出題. 以下の項目のうち、「screenshot」という文字列を含む行はいくつありますか。大文字と小文字は区別し、数だけを答えてください。

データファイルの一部

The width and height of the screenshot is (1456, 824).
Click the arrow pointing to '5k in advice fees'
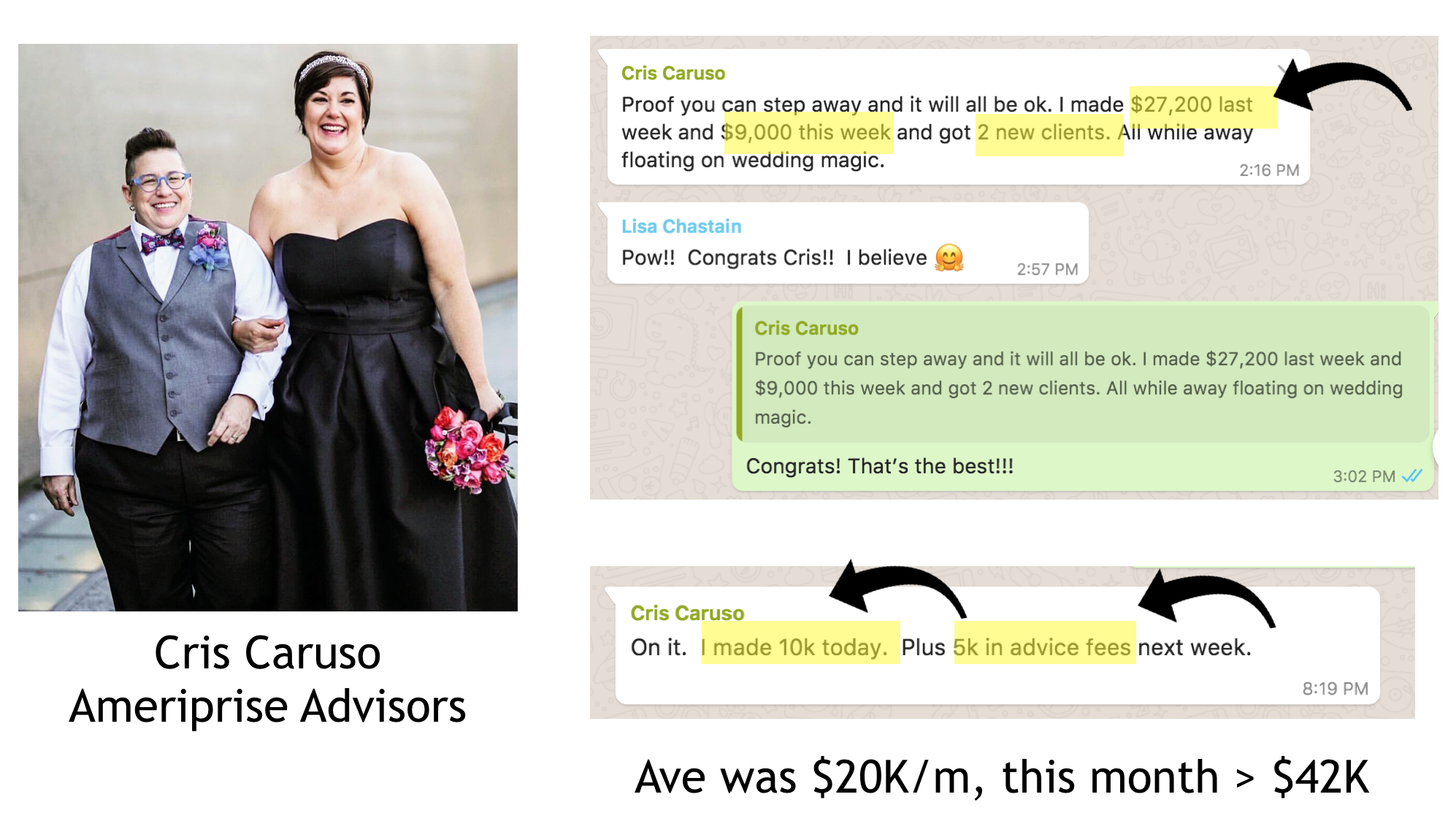[1207, 598]
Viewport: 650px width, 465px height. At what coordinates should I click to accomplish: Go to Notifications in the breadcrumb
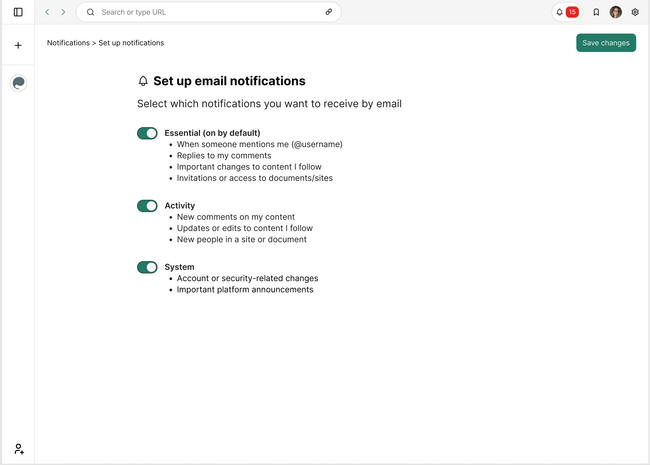tap(68, 43)
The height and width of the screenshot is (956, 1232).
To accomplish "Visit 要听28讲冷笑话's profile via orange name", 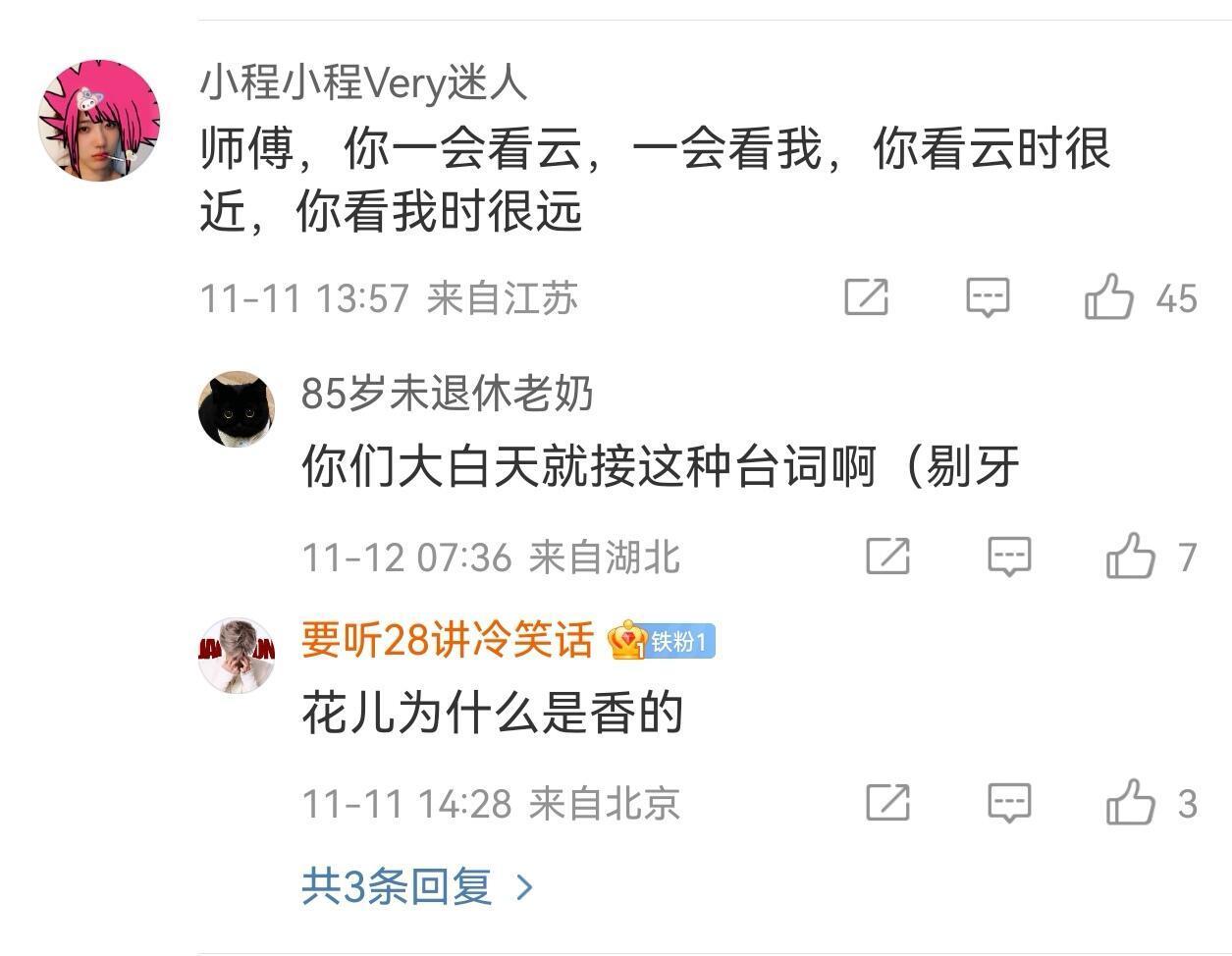I will point(448,640).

この問題の解答. 2